Вчерашние интеллигенты-ассимиляторы вдруг поняли, что судьба и у них, и у местечкового извозчика или сапожника одна. И уже оскорбленный в лучших чувствах, еще недавно пребывавший в эйфории, Лев Леванда с горечью и разочарованием писал: «Когда серый народ громил евреев, белый народ стоял, издали любуясь картиной моего разгрома». Мучительно переживала душевный разлад та часть еврейской интеллигенции, которая выбрала путь служения России и не желала признать свое поражение. А в городках и местечках Черты большинство евреев продолжали вести заповеданную предками жизнь, доказывая безверию, как трудно поколебать глубинные устои традиции, основанной на вере.

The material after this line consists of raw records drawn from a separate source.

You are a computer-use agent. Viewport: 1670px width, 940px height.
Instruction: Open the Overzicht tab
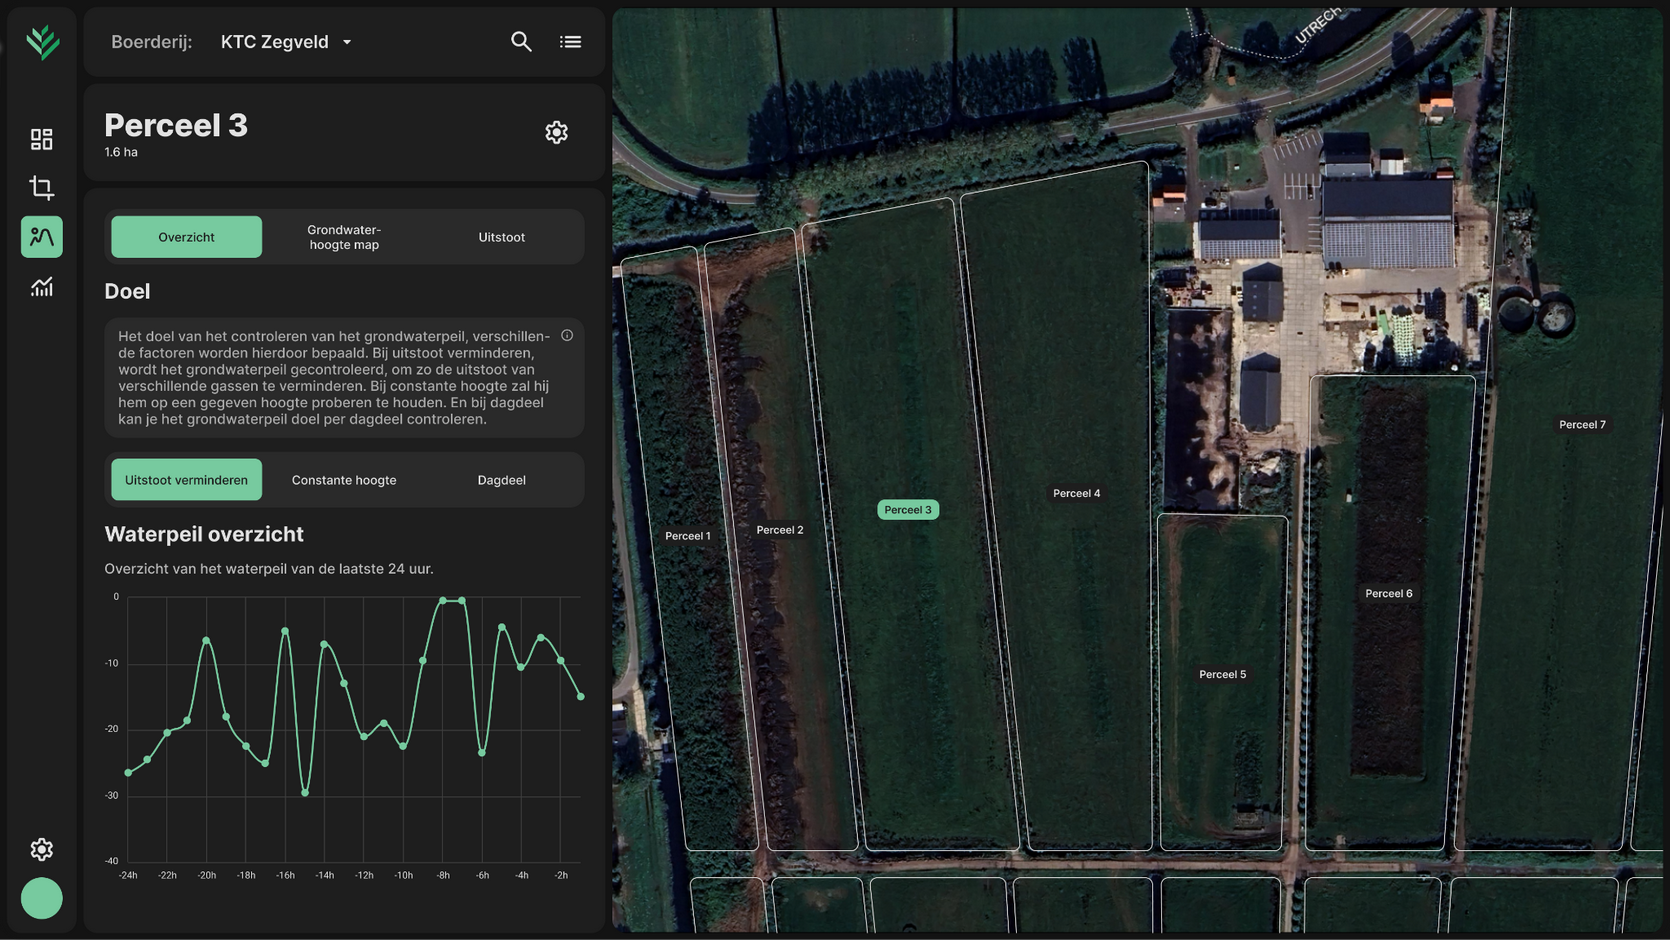point(186,237)
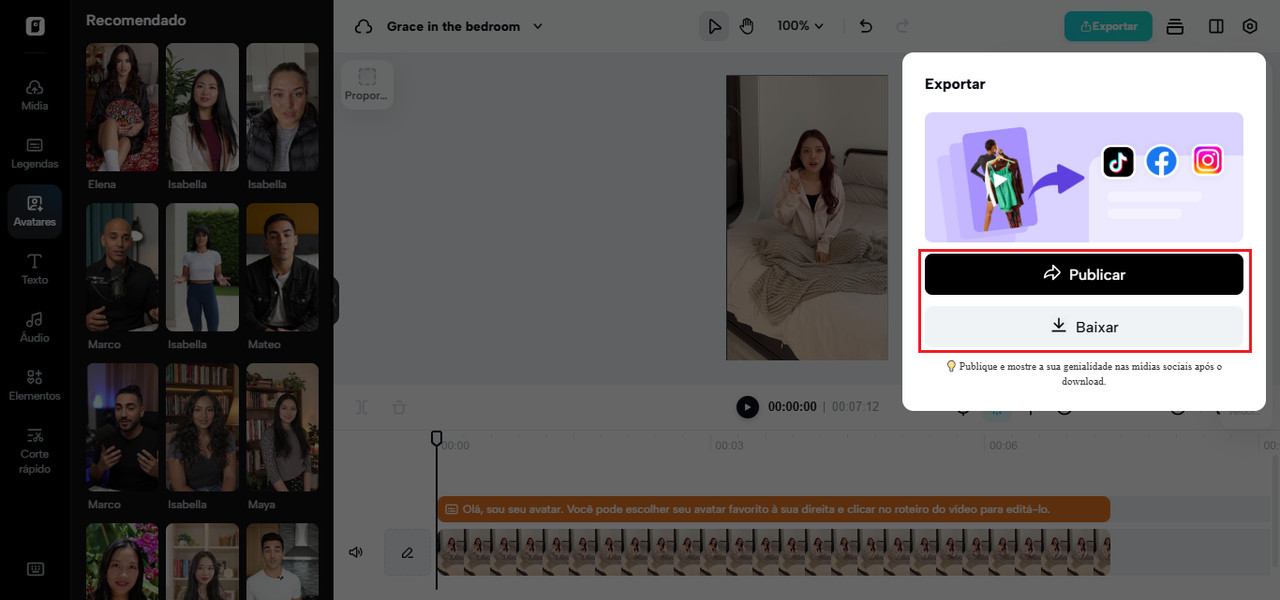Click the undo arrow icon

pos(866,26)
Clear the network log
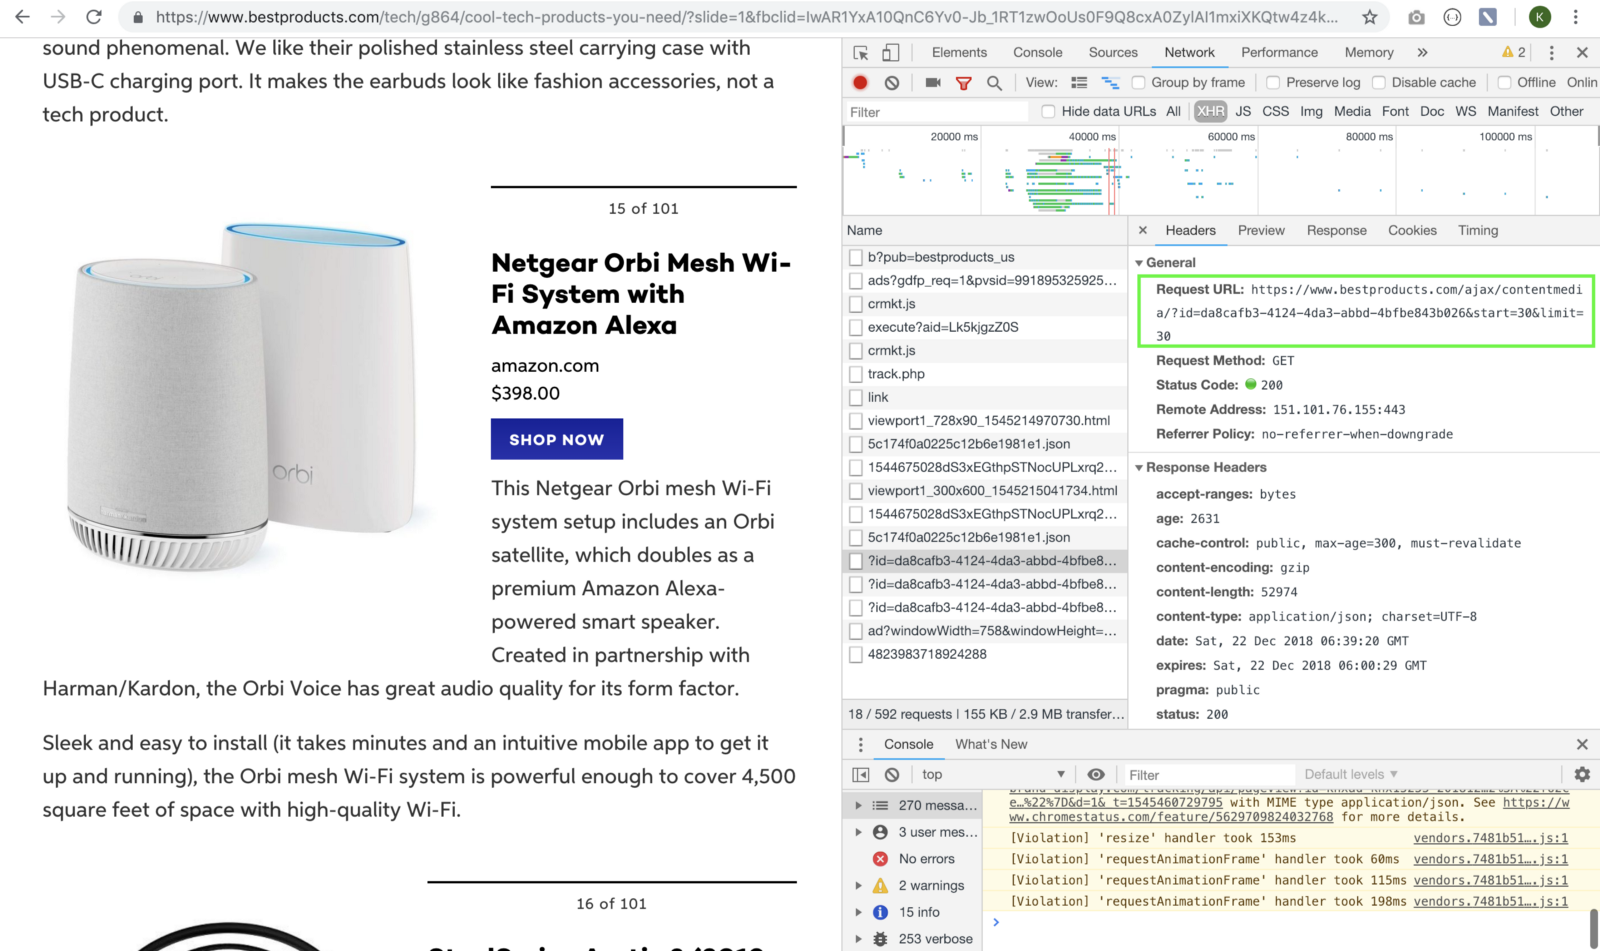This screenshot has height=951, width=1600. coord(892,83)
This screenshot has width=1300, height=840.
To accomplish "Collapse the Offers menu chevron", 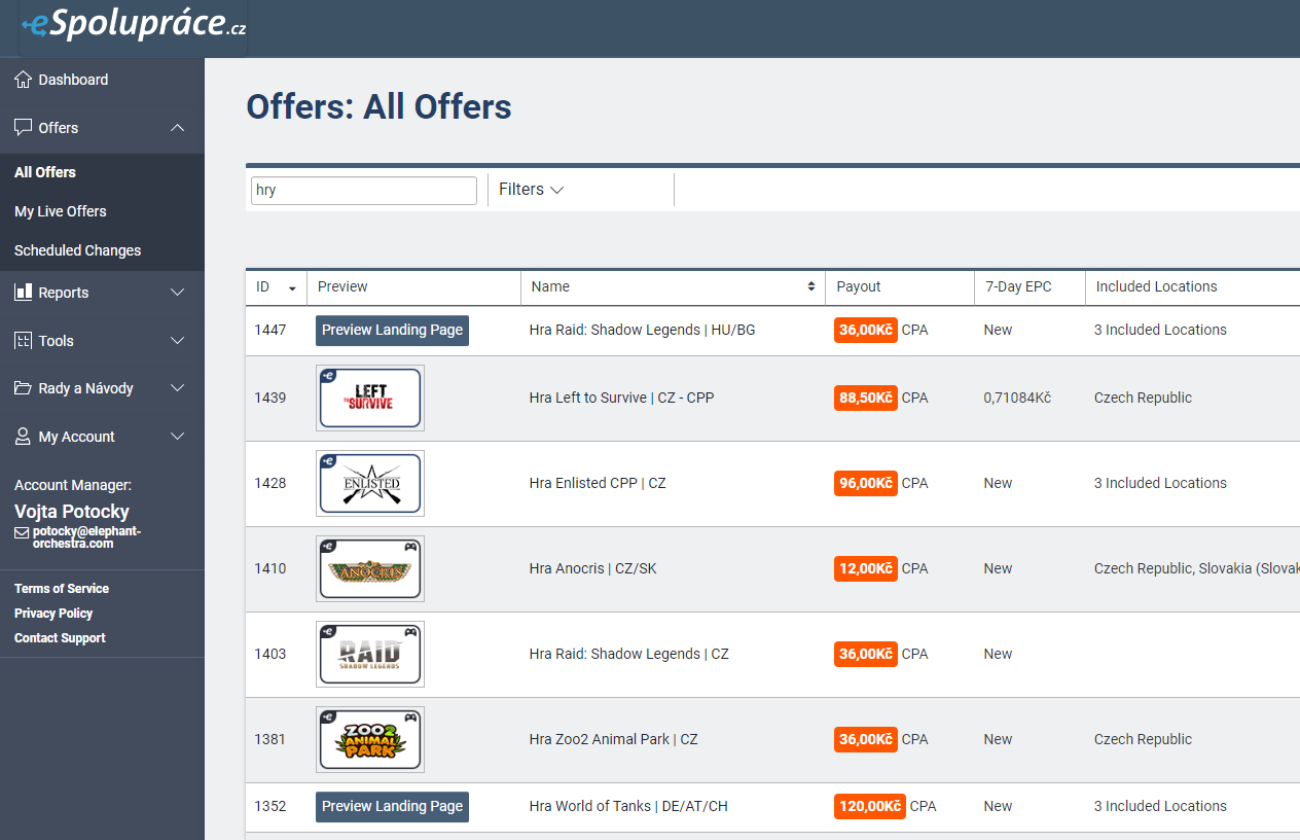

Ответ патриархальному застою, с одной стороны, и ассимиляторам, с другой, попыталось дать вышедшее из недр Гаскалы движение палестинофилов. Оно объединило как разочарованных просветителей, так и блудных еврейских сыновей, вернувшихся к своему народу. В 1882 году один из разочарованных, известный общественный деятель Лев Пинскер, призвал к автоэмансипации, в противовес несостоявшейся полноценной эмансипации, и к восстановлению еврейского государства. Ему вторил писавший на иврите блестящий публицист Перец Смоленскин. В его интерпретации национальная идея была неотделима от национального языка – иврита и от национальной религии – иудаизма. Хотя Смоленскин и другие палестинофилы рассматривали иудаизм не с религиозной точки зрения, а как культурную основу еврейства, они понимали, что без этой основы немыслимо национальное возрождение, ибо Сион – не столько географическое, сколько духовное понятие. Позднее это присущее палестинофилам четкое понимание во многом было утрачено сионистами-социалистами.
Эпоха реакции, наступившая с восшествием на престол Александра III, и новое ужесточение еврейского законодательства, предусматривавшего в том числе пресловутую процентную норму[57], подпитывали еврейское национальное движение. Но, с другой стороны, эти же причины готовили благотворную почву для роста революционных настроений, и еврейская молодежь пошла в революцию, которая обещала единение и братство всех угнетенных сразу же после свержения существующего строя. Иудаизм был для них суеверием, сионистская идея утопией, и ушедшие в русские революционные партии молодые евреи были потеряны для народа. Классовая солидарность заменила национальное самосознание. Это была еще одна разновидность стремления к ассимиляции, и снова отцы оказались бессильны. То, что они могли противопоставить, – унылое существование местечка и жизнь по заповедям, – не могло остановить рвавшихся к заманчивой свободе детей.
К началу XX века в черте оседлости за душу еврея боролись между собой многочисленные факторы, и каждый стремился быть определяющим. В национальном лагере друг другу противостояли традиционные евреи и сионисты. Это была грустная картина, ибо к Святой земле тяготели обе стороны, но, с точки зрения верующих, еврейский народ не должен был подниматься в страну Израиля до прихода Машиаха[58], и это расхождение было принципиальным. Третьим фактором было революционное движение в России, поглощавшее все больше молодых людей, избравших крайние формы приобщения к политической жизни. Это движение вербовало своих сторонников из более широкой прослойки тех евреев, кто вырос на приобщении к русской культуре, кто стремился к ассимиляции и равноправию выходцев из Черты с остальными народами.